The two-tier framework ensures weak time consistency of solutions.

Necessary and sufficient conditions for existence and uniqueness are derived.

Solutions are characterized via Riccati-like equations.

Abstract

In this paper, the known deterministic linear-quadratic Stackelberg game is revisited, whose open-loop Stackelberg solution actually possesses the nature of time inconsistency. To handle this time inconsistency, {a two-tier game framework is introduced, where the upper-tier game works according to Stackelberg's scenario with a leader and a follower, and two lower-tier intertemporal games give the follower's and leader's equilibrium response mappings that mimic the notion of time-consistent open-loop equilibrium control in existing literature.
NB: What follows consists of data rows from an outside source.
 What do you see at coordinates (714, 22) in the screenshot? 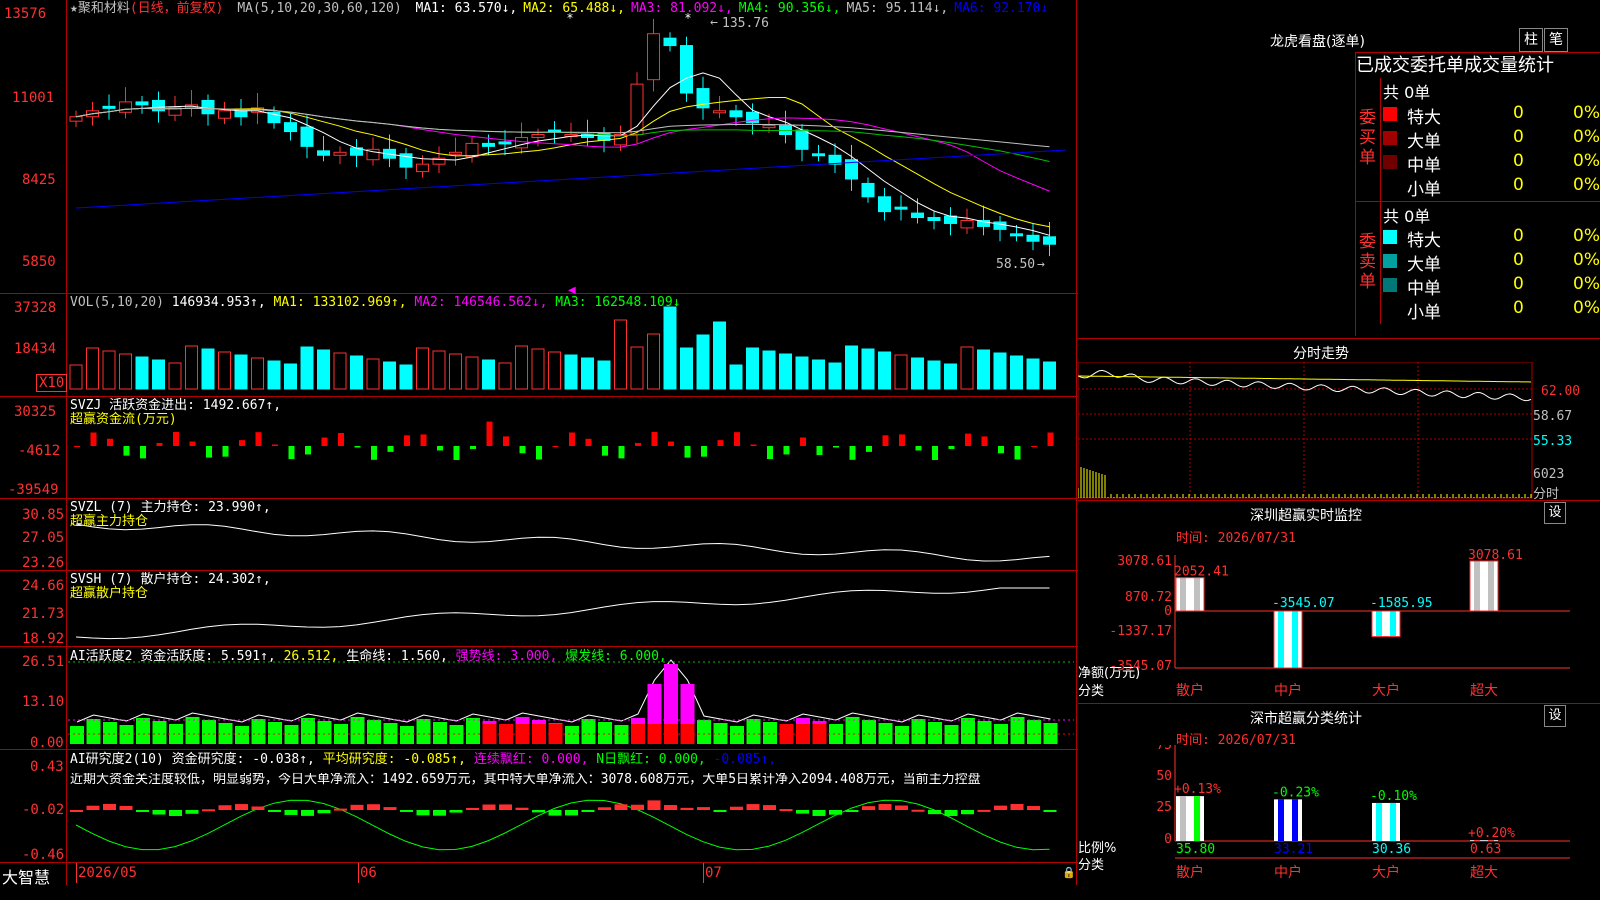
I see `high-marker: ←` at bounding box center [714, 22].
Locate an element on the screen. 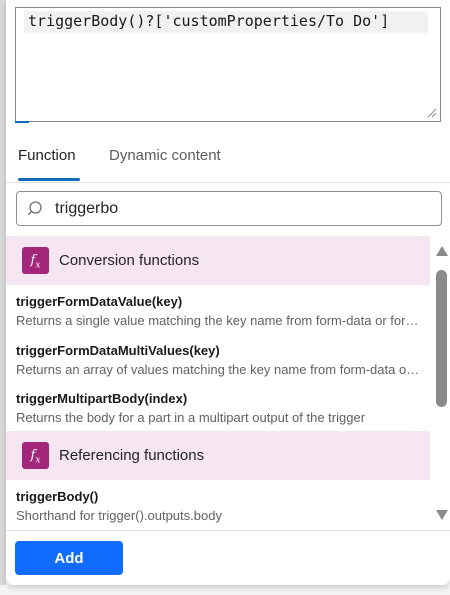  function-name: triggerBody() is located at coordinates (58, 496).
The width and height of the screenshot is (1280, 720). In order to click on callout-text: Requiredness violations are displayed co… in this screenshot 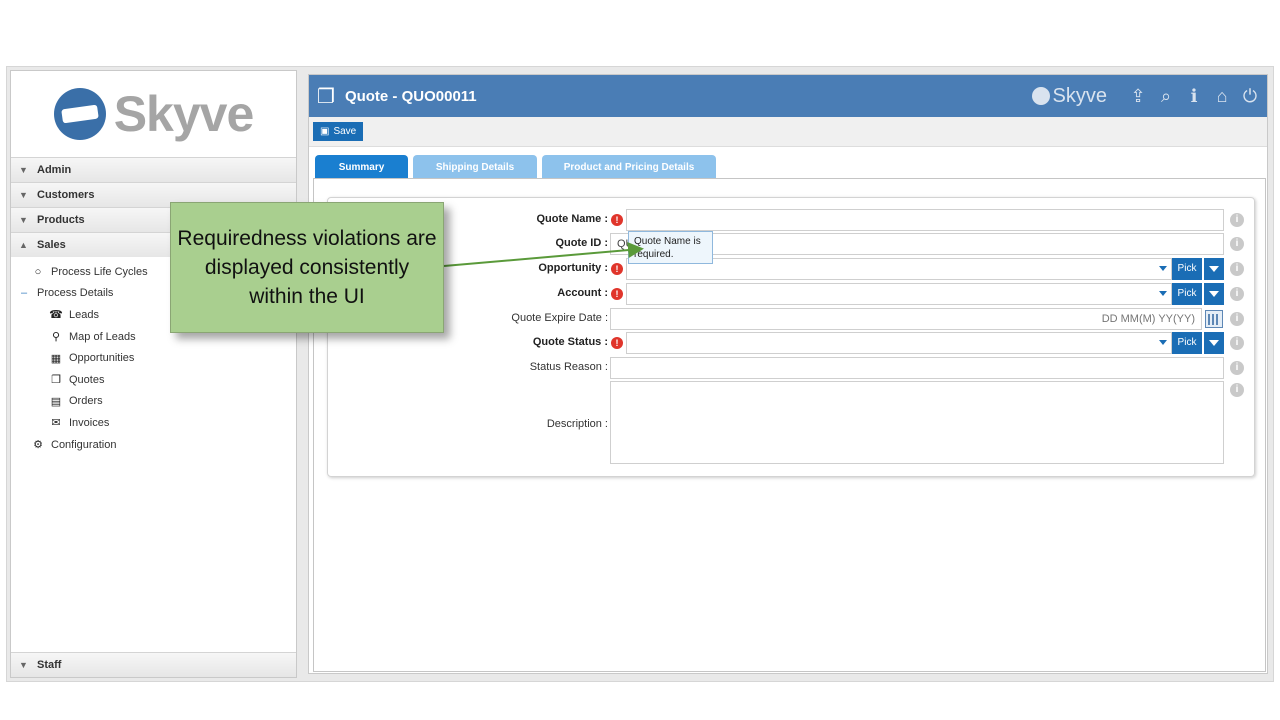, I will do `click(307, 268)`.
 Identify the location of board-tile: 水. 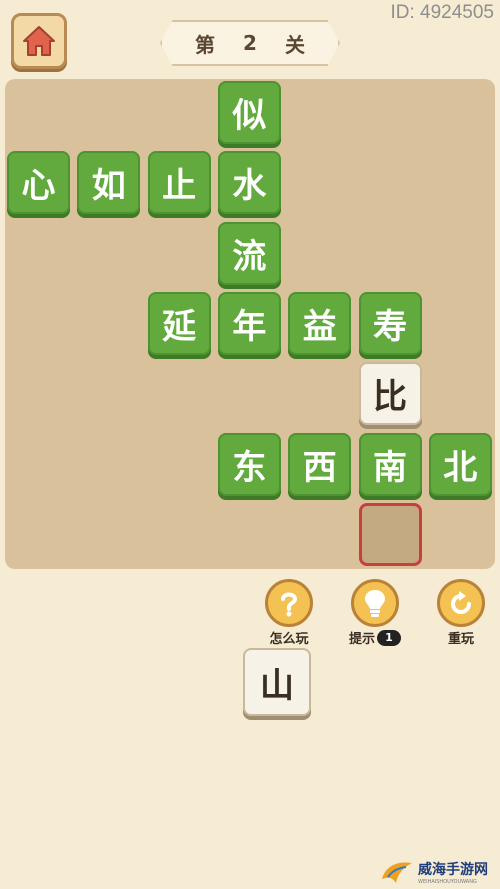
(249, 183).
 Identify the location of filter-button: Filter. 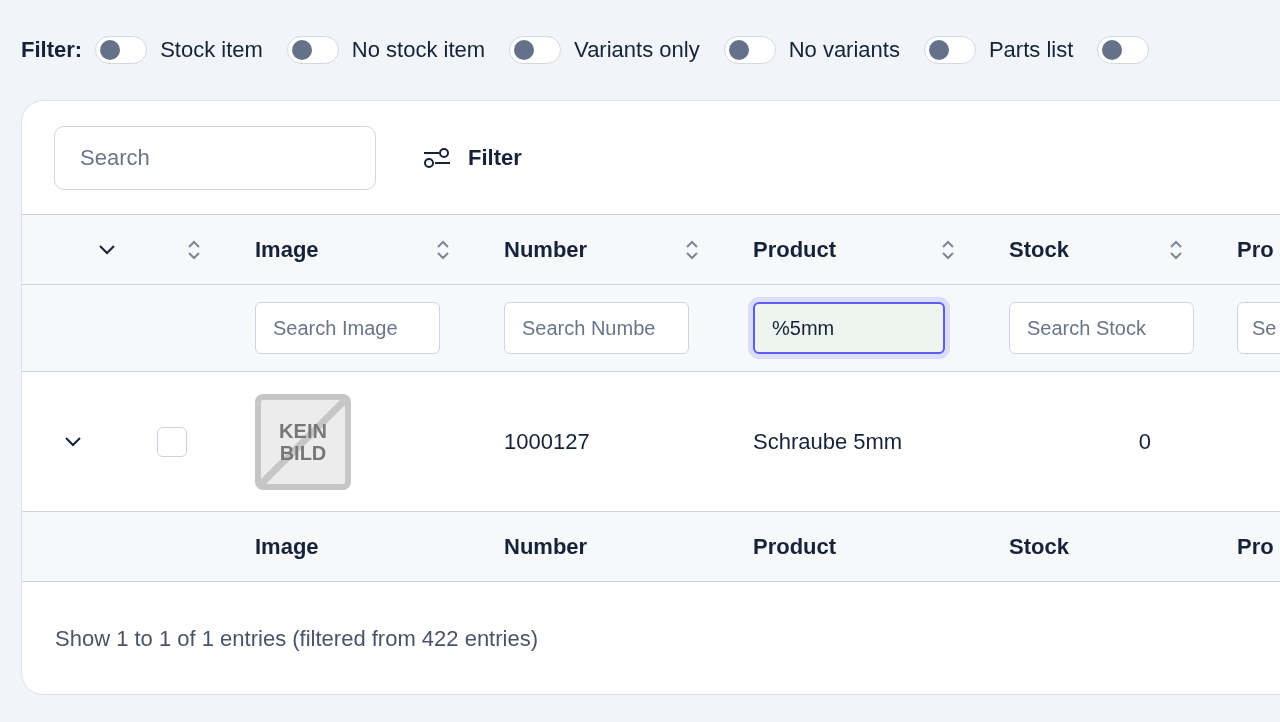
(472, 158).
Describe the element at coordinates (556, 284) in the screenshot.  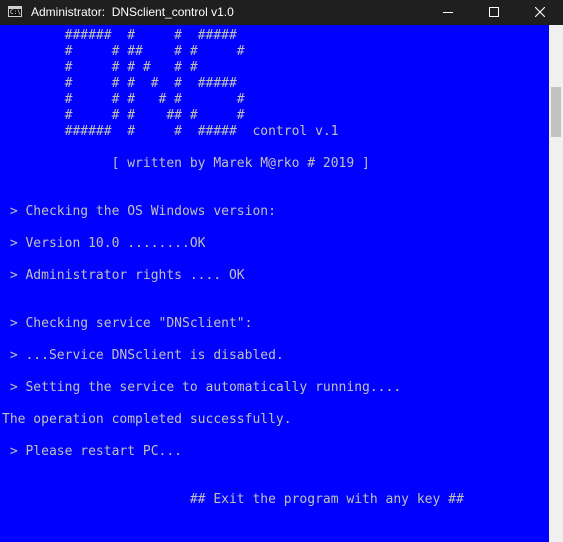
I see `vertical-scrollbar` at that location.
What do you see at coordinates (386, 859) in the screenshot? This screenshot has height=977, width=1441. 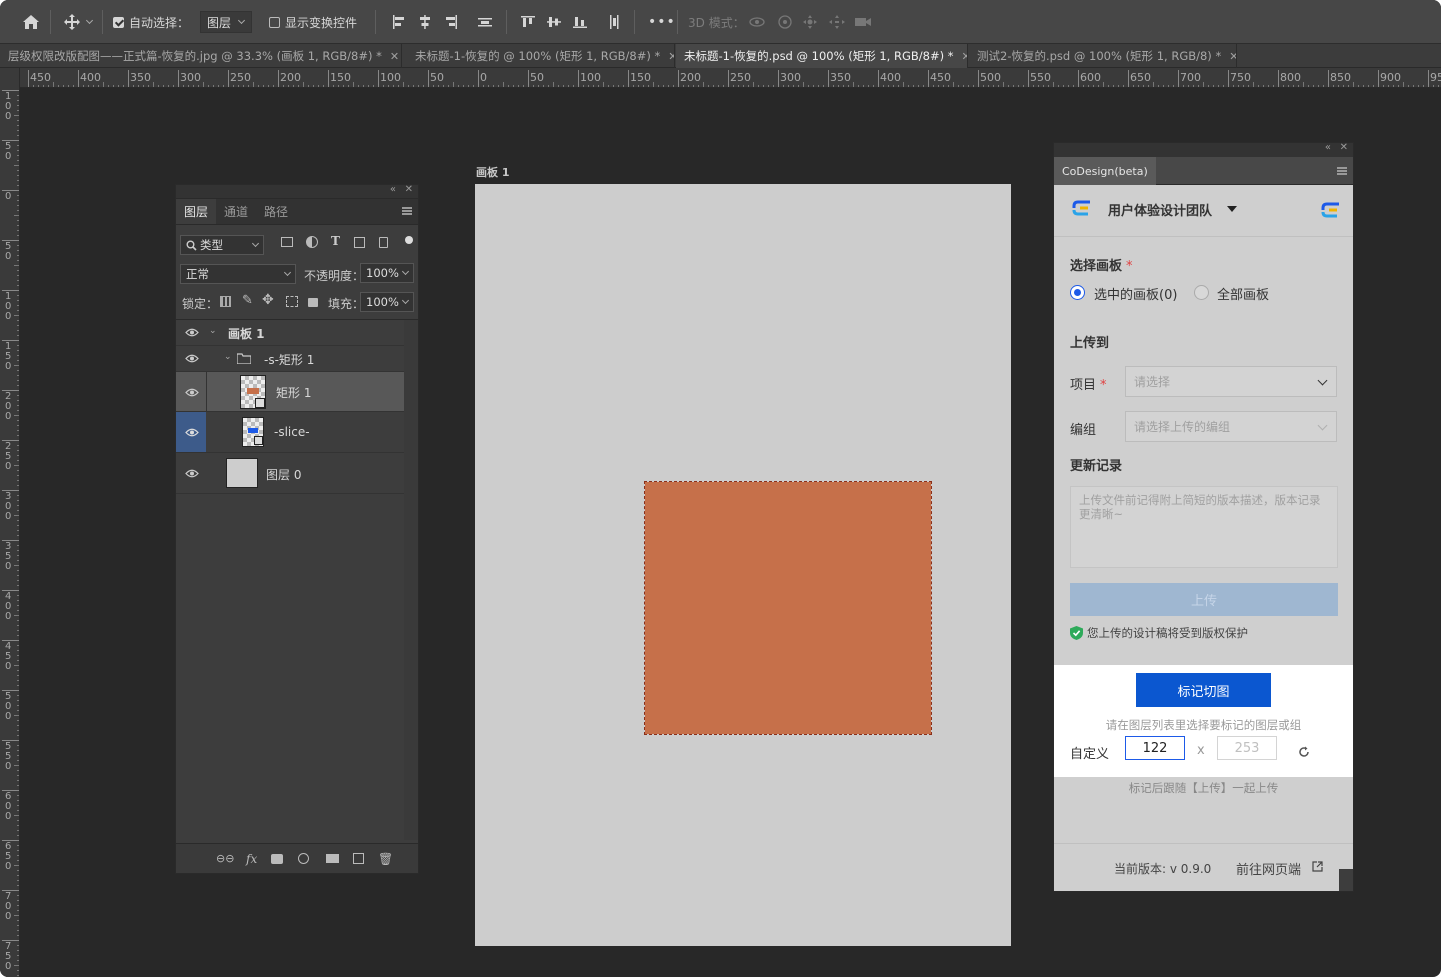 I see `trash-icon: 🗑` at bounding box center [386, 859].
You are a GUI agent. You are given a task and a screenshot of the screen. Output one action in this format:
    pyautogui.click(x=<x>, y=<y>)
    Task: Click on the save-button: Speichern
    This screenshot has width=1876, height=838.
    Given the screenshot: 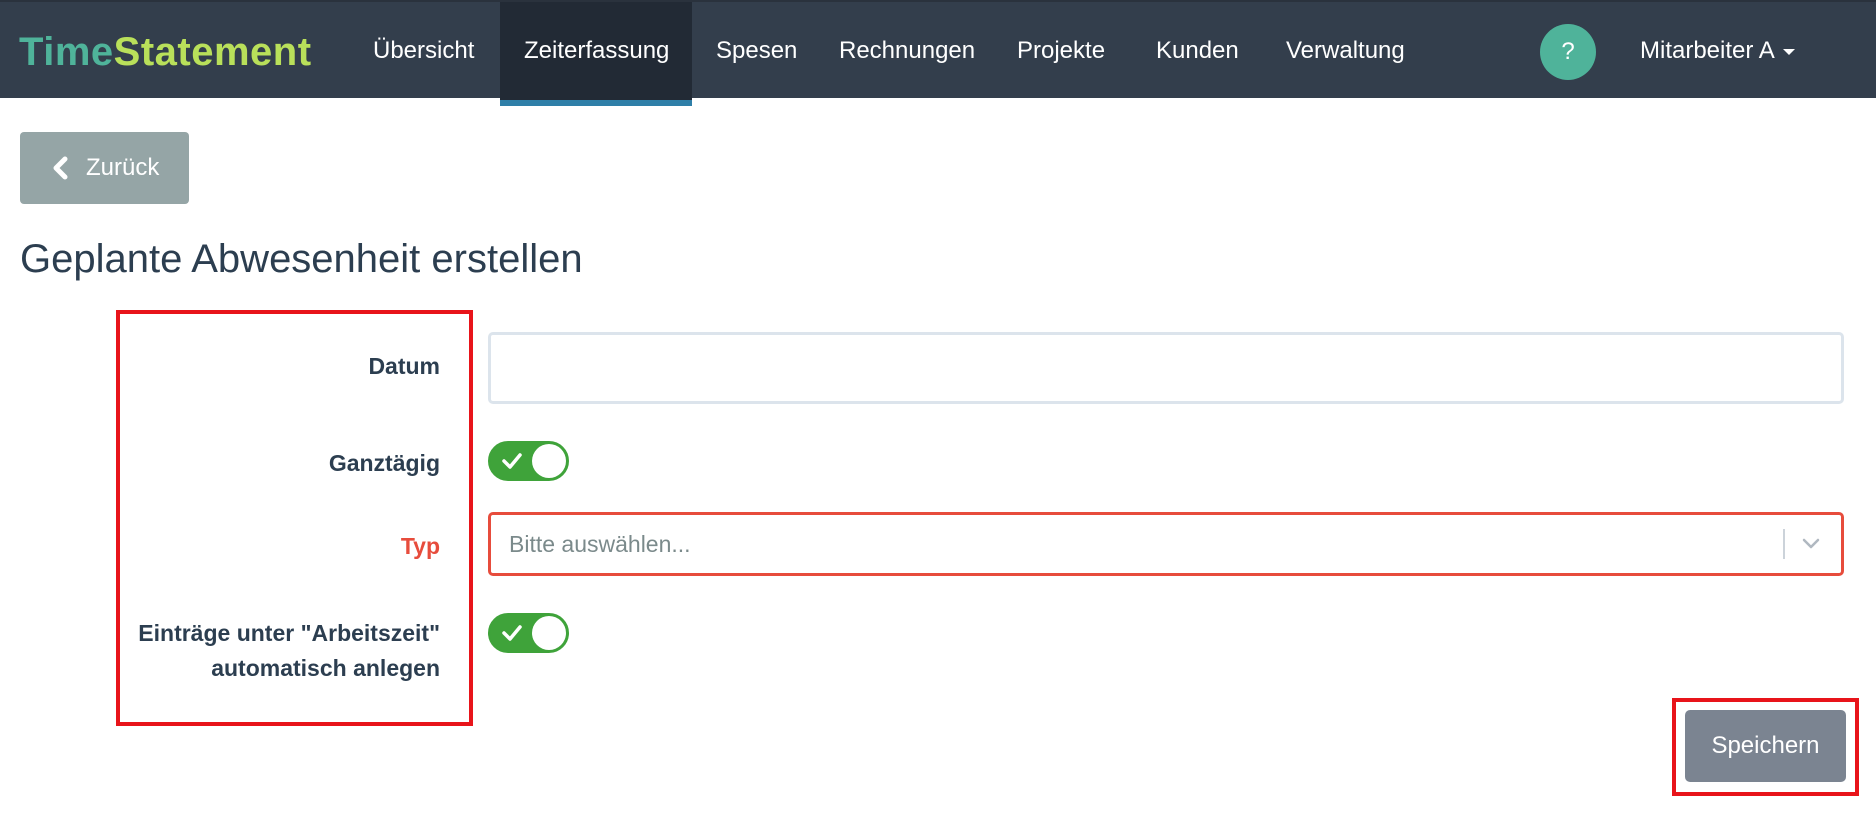 What is the action you would take?
    pyautogui.click(x=1766, y=746)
The resulting open-loop equilibrium solution of the two-tier game} is shown to be weakly time-consistent in the sense that the adopted policies will no longer be denied in the future only if past policies are consistent with the equilibrium policies. On the existence and uniqueness of such a solution, necessary and sufficient conditions are obtained, which are characterized via the solutions of several Riccati-like equations.